--- What you should do ---
Rewrite everything from the line containing "is (1053, 510)." down to the end of the records, replacing "mail envelope icon" with "inbox icon" and changing nothing else.
◇ ◇ ◇ ◇
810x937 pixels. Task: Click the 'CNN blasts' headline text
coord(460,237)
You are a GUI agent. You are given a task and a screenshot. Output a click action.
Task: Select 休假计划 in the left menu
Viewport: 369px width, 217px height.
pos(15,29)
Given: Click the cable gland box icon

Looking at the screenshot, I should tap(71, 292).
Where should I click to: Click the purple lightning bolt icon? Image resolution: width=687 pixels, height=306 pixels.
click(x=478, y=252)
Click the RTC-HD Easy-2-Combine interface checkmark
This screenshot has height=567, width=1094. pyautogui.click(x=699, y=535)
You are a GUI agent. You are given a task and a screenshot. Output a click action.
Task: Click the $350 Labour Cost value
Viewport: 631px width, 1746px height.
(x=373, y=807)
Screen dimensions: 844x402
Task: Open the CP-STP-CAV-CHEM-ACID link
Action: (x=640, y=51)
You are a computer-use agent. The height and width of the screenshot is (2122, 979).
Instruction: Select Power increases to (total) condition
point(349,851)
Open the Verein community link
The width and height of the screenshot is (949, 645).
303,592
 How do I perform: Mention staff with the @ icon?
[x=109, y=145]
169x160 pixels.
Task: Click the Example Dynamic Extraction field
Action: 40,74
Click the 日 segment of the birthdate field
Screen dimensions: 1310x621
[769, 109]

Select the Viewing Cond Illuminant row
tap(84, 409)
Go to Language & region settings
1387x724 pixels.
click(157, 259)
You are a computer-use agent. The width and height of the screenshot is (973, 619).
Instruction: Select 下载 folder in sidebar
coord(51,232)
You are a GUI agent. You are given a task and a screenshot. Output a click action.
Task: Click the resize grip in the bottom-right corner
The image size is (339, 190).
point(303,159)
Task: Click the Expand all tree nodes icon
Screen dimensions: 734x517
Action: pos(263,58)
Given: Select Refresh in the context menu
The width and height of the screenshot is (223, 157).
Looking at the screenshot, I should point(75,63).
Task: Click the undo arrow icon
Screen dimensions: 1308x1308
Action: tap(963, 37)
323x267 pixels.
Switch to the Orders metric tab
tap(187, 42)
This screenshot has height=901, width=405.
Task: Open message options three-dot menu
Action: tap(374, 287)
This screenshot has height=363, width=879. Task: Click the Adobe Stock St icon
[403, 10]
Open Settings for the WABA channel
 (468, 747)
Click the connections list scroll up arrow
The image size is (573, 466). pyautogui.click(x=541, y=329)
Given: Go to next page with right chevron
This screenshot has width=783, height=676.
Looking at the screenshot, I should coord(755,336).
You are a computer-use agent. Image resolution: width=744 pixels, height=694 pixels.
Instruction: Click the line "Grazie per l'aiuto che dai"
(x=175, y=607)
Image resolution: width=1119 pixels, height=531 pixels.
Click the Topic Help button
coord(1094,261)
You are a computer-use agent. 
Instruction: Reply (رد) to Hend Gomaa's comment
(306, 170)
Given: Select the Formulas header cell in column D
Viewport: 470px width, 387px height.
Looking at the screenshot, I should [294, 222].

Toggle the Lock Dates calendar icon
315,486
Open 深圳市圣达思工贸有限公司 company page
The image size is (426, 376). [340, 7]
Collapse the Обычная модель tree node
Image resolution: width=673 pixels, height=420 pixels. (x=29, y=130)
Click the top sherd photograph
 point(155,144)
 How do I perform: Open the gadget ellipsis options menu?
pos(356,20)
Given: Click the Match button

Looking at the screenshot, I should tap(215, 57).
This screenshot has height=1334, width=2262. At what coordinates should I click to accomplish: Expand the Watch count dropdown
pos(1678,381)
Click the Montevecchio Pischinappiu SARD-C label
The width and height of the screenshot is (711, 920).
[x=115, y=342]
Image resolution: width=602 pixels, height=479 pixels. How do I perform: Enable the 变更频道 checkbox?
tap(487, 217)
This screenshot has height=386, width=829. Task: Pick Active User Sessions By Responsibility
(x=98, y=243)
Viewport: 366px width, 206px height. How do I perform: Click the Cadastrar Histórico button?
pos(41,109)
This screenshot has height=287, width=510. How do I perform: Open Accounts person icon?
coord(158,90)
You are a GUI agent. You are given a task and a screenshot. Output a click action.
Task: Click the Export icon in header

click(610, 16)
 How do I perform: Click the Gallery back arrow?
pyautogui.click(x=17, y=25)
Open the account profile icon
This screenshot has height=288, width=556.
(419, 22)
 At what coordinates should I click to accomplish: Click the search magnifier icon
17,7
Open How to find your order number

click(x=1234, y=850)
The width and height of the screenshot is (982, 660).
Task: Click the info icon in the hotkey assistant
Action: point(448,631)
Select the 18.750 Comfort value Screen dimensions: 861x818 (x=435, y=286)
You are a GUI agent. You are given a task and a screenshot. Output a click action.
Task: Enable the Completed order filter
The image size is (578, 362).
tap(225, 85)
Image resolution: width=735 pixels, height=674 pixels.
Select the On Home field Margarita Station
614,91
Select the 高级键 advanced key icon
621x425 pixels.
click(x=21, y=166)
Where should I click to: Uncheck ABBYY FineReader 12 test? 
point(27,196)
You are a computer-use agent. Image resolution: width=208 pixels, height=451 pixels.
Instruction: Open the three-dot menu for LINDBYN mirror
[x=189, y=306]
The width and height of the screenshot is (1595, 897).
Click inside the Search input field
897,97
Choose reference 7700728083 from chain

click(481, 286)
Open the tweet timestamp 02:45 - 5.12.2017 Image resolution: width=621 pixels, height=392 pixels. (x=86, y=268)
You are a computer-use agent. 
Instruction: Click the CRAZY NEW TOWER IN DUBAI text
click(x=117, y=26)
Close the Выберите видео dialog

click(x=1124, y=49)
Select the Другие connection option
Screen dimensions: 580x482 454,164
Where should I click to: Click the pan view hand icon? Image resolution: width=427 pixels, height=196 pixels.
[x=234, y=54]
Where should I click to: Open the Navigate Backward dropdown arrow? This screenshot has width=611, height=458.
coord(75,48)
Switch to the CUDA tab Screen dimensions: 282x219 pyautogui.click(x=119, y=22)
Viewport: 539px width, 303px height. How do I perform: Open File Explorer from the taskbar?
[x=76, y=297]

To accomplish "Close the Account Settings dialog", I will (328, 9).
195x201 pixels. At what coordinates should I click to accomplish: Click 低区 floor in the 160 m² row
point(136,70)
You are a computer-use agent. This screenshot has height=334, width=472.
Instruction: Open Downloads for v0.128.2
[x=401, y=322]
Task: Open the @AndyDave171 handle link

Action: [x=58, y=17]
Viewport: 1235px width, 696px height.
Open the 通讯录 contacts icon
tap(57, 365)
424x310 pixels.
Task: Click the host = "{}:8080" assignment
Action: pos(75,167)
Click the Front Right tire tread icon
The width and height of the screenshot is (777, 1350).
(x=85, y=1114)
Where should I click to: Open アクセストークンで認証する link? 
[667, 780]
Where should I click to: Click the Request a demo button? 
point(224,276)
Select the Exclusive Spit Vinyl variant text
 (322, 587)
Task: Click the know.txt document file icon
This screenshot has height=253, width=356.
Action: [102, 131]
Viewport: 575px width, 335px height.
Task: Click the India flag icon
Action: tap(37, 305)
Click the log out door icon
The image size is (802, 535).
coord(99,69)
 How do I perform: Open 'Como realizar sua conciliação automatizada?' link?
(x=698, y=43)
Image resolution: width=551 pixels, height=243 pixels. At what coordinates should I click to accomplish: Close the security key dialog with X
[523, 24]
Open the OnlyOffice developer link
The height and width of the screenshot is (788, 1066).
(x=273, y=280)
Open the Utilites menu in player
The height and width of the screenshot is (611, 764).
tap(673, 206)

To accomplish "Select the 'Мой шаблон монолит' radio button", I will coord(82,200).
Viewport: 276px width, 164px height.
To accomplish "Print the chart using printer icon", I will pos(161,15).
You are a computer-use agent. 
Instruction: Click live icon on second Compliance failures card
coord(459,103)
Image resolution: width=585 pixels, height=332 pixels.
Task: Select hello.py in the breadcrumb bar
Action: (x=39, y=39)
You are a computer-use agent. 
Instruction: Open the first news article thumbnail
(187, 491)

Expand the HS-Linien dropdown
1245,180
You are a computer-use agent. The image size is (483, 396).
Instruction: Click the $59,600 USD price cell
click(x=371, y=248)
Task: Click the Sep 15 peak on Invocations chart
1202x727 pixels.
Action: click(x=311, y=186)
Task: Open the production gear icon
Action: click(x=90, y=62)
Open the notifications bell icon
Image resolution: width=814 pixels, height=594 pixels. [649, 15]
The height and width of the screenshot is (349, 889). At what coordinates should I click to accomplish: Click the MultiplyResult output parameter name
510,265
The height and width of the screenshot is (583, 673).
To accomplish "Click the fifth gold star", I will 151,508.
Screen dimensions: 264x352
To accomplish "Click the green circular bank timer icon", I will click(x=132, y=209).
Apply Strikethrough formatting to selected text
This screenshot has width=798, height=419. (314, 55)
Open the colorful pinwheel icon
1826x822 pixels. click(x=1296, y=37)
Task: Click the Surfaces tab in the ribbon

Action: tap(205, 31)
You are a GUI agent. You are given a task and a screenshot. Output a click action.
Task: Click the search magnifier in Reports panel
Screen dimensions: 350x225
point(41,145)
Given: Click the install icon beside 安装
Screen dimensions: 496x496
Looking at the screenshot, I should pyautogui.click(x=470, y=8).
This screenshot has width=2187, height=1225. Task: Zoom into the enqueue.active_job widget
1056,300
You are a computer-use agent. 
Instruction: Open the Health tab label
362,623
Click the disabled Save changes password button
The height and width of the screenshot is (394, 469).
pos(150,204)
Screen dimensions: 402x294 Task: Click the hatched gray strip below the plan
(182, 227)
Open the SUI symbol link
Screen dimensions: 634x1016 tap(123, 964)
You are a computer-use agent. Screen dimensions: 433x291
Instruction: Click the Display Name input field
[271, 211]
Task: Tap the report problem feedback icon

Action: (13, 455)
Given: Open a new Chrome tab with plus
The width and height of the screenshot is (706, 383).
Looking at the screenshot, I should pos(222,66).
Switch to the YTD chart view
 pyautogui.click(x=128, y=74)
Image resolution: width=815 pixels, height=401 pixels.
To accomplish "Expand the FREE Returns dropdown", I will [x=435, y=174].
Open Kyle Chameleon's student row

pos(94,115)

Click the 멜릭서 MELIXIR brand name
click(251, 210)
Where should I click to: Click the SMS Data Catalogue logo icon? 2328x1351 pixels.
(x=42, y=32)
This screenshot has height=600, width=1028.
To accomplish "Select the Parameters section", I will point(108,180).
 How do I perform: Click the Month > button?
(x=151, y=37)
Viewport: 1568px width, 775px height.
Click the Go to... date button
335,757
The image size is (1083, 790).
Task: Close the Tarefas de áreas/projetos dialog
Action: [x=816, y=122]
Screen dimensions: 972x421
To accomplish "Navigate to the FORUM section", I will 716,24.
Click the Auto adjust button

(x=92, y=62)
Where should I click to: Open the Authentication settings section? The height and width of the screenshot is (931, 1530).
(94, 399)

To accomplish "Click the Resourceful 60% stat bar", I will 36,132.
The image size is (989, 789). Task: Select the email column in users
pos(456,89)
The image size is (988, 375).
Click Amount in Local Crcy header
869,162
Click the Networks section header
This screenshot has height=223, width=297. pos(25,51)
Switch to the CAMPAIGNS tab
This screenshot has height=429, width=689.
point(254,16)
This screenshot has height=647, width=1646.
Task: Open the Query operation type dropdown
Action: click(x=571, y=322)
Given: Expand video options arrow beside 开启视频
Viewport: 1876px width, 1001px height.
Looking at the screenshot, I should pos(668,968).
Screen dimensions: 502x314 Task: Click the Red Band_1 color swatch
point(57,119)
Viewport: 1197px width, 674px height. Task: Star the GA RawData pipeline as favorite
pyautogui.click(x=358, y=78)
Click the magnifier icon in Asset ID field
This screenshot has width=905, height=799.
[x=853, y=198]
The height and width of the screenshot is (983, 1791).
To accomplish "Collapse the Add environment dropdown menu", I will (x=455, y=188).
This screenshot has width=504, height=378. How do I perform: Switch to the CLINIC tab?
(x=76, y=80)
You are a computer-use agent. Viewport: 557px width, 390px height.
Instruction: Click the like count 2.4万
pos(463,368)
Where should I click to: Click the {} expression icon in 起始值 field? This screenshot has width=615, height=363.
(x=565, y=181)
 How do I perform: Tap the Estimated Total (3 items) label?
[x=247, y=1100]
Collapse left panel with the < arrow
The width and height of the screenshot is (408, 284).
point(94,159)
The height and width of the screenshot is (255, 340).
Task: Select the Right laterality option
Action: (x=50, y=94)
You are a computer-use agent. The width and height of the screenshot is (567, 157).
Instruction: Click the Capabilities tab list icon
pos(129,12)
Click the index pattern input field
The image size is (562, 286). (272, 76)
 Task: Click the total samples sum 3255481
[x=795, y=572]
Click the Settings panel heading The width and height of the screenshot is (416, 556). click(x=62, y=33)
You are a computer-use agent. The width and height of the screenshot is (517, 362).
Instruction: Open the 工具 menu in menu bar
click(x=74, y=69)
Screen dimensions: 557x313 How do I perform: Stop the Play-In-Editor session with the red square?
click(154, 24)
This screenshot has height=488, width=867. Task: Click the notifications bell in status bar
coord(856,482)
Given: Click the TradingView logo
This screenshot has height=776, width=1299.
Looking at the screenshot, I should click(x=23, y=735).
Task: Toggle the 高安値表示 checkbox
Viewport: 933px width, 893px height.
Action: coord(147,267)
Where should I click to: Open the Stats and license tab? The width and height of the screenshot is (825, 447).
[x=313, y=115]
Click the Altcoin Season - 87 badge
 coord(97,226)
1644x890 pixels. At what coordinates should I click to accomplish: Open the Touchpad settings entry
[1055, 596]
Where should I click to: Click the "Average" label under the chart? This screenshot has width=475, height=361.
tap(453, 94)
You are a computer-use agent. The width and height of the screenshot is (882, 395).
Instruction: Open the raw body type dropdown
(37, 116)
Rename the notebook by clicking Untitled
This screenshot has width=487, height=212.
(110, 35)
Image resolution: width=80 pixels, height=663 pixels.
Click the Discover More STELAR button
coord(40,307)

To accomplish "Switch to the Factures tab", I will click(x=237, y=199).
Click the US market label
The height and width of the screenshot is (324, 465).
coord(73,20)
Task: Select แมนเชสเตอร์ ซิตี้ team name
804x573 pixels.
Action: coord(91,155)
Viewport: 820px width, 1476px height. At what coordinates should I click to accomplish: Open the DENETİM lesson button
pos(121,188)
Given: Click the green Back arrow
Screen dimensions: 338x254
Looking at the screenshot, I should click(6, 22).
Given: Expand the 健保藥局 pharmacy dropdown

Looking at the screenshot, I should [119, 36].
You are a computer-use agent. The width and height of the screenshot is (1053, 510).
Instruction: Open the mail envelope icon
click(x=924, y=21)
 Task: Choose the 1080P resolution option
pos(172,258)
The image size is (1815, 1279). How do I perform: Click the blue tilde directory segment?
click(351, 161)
◇ ◇ ◇ ◇
--- Output ---
You are a computer-use agent. The width and height of the screenshot is (1053, 510).
Instruction: Open the inbox icon
click(x=924, y=21)
 Task: Choose the 1080P resolution option
pos(172,258)
The image size is (1815, 1279). How do I perform: Click the blue tilde directory segment?
click(351, 161)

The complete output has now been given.